What the exercise asks -> Write out an exact copy of the line containing "The width and height of the screenshot is (567, 984)." and all lines that follow it in the data below, leaving out pictures.

(Collected data)
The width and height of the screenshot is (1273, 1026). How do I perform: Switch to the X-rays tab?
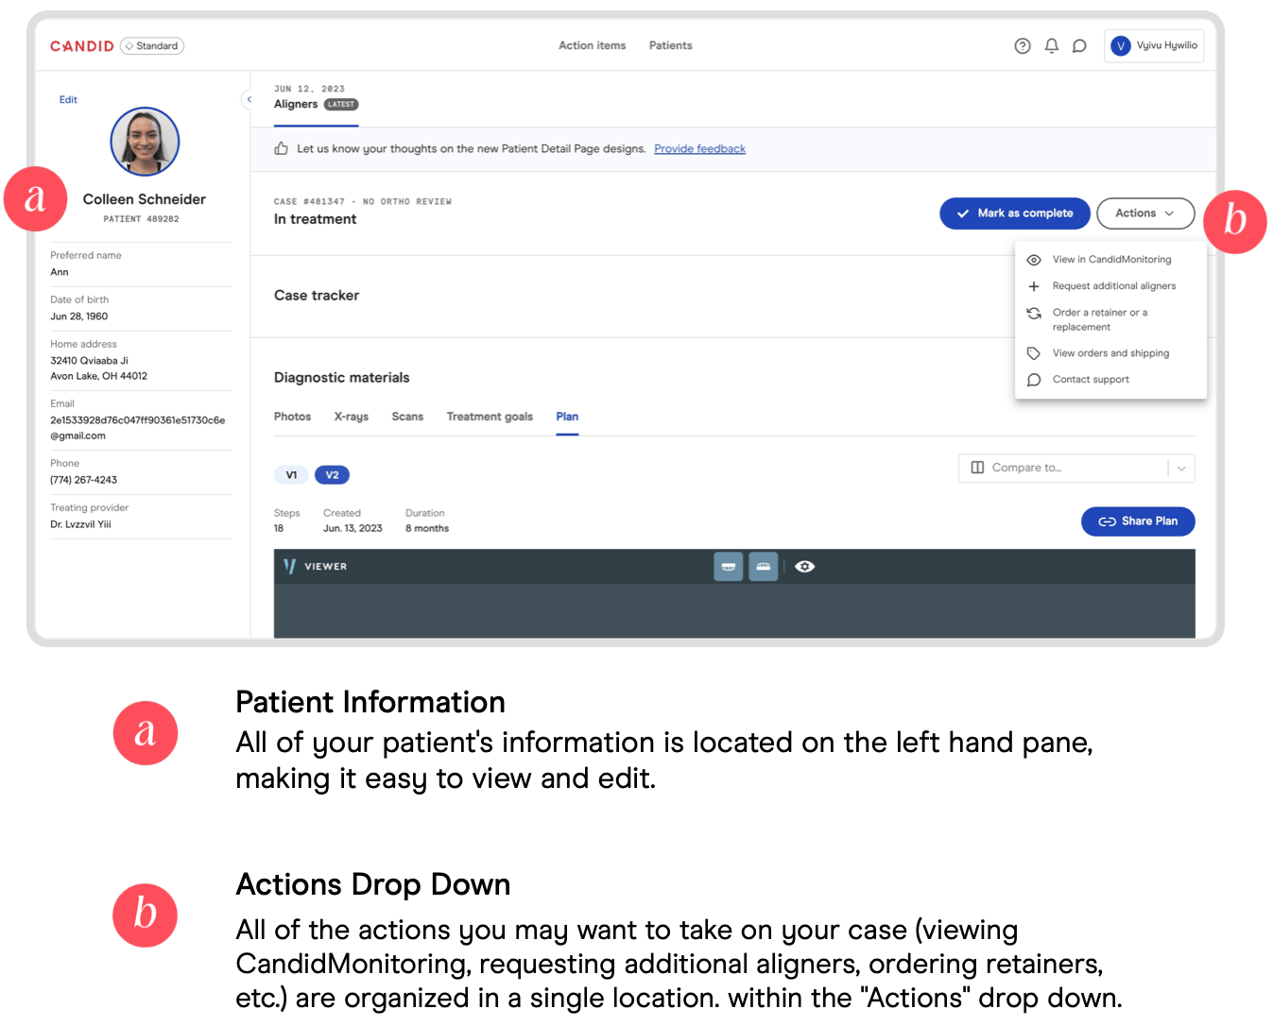(x=351, y=416)
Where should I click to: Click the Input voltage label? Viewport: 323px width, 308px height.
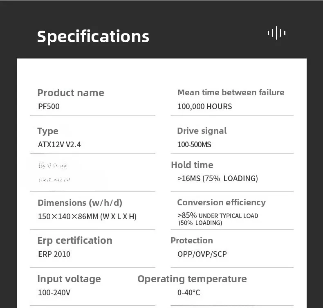coord(69,279)
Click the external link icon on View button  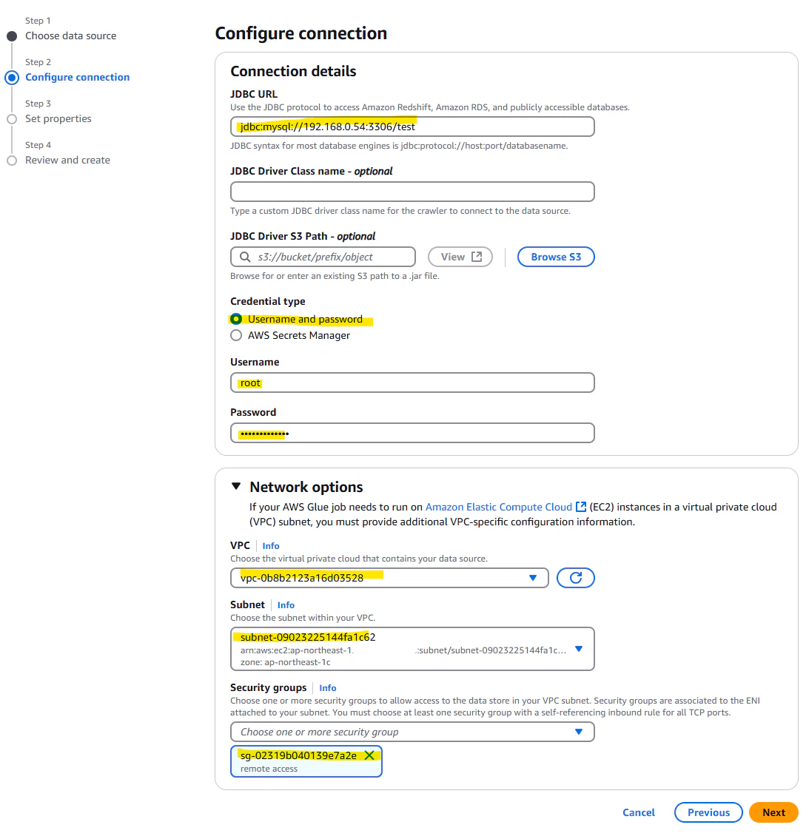tap(477, 257)
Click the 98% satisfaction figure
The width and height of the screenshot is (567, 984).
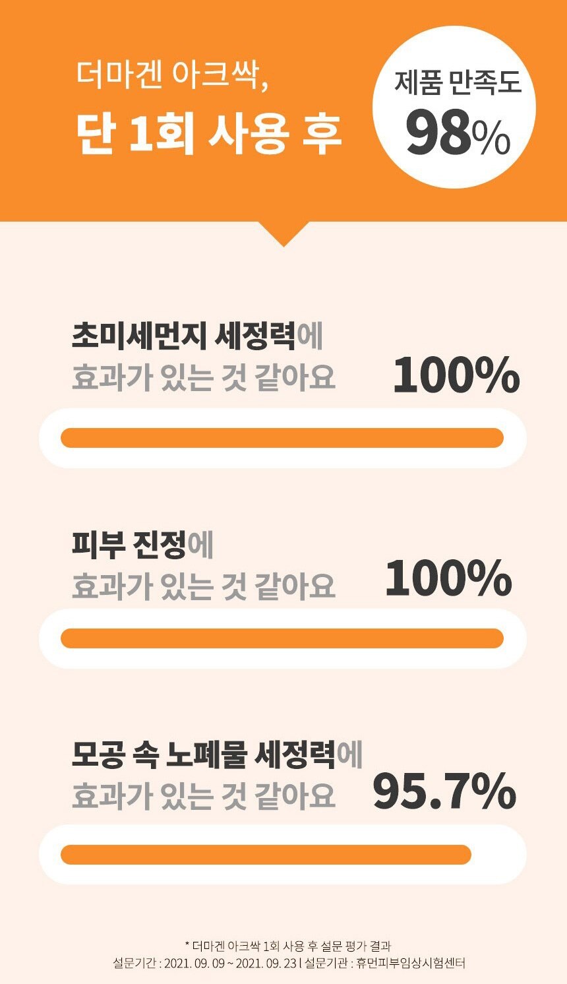[458, 134]
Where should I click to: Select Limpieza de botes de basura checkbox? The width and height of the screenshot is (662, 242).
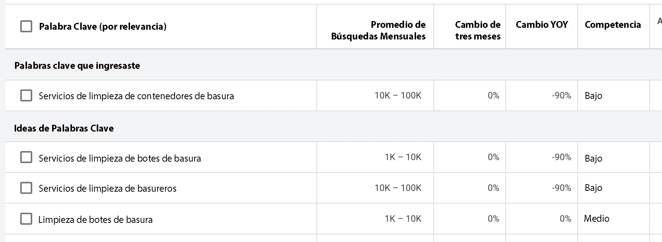pyautogui.click(x=26, y=219)
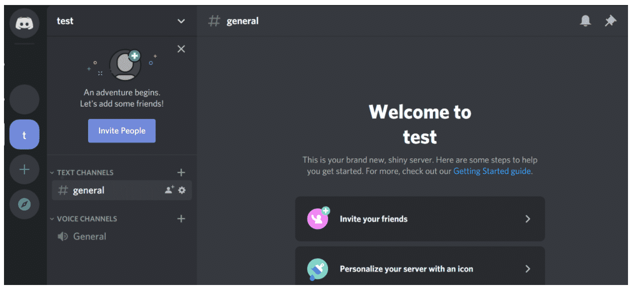Click Create Invite icon on general channel
634x289 pixels.
pos(170,190)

Answer to this exercise ->
The width and height of the screenshot is (567, 984).
[458, 134]
Where should I click to: Select Limpieza de botes de basura checkbox? The width and height of the screenshot is (662, 242).
pyautogui.click(x=26, y=219)
Click Create Invite icon on general channel
634x289 pixels.
pos(170,190)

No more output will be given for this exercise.